Here are some safety tips to keep in mind when using kerosene heaters.
- Use only 1-K grade kerosene for your heater. Do not use gasoline or another substitutes such as camp stove fuel. Other fuels can start a fire or cause an explosion.
- Use a heater that is tested, labeled and listed to have passed national safety standards.
- Match the square footage of the space you want to heat with the output of the heater.
- Place the heater on a level, protected surface where it is out of the way and will not be bumped into or knocked over.
- Purchase a heater that has an automatic safety shut-off device. This switch will snuff out the flame if the heater is tipped over, for example.
- Do not refuel an indoor kerosene heater when the heater is still hot. It is important to wait for it to cool.
- Do not move a lighted kerosene heater. If you need to move it, first extinguish the flame and then wait for the heater to cool before moving it.
- During heating season, check the wick on a weekly basis. Follow manufacturer’s directions for cleaning the wick.

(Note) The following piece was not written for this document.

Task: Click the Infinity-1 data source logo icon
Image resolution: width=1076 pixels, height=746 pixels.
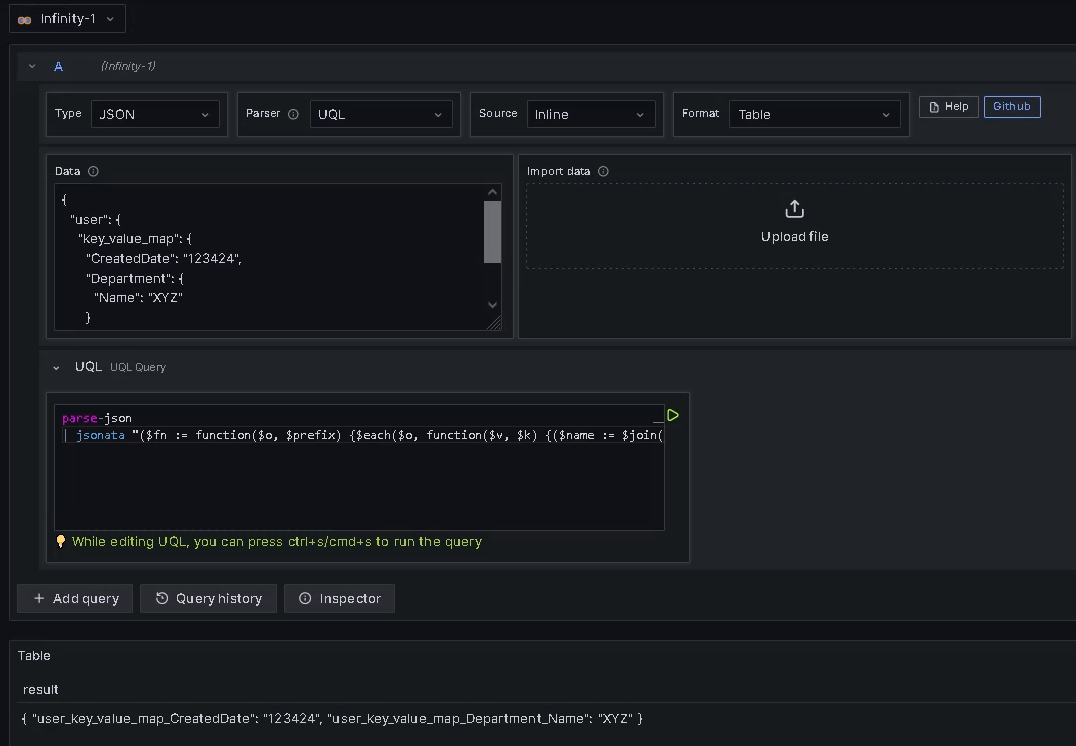Action: pyautogui.click(x=25, y=19)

- Since kerosene heaters have an open flame, they should not be used in a room where there are any other flammable solvents, such as aerosol sprays, lacquers or oils. Additionally, it is important to keep kerosene heaters a minimum of three feet away from furniture, curtains, clothing, bedding and other combustible materials, such as paper.
- If your children or pets touch part of an operating kerosene heater, it could result in a serious burn. Keep kids and pets away.
- Do not smoke around a kerosene heater.
- Clean any kerosene oil spills promptly. Spilled fuel is a fire hazard.
- Do not store kerosene in a container that has been used or could be used for other materials. Make sure the container is designed for kerosene storage and is appropriately marked as such. Blue containers are often used for kerosene.
In addition to the fire risk kerosene heaters pose, they also can pollute your indoor air, according to the U.S. Consumer Product Safety Commission. Carbon monoxide, sulfur dioxide, nitrogen oxides and formaldehyde are released into the air when kerosene heaters operate.
These pollutants can build up in the home, if not monitored. One solution to this problem is to purchase a vented heater and to exhaust the gases outside through a wall in your home. If venting outside is not an option, do not use the heater in a closed space. A carbon monoxide detector would be a good investment.
If anyone in your family experiences dizziness, drowsiness, respiratory irritation or breathing difficulty when the heater is in operation, turn off the heater and move the family member where he or she can get some fresh air.
Finally, if your kerosene heater does ignite a fire, do not try to move or carry the heater. This movement could actually make the fire worse.
Instead, turn off the heater immediately. If this does not extinguish the fire, leave the house and call the fire department.
Portable kerosene heaters can be a great way to supplement the heat in your home this winter. When you follow proper precautions, they can add to your peace of mind that your family will be warm in an emergency.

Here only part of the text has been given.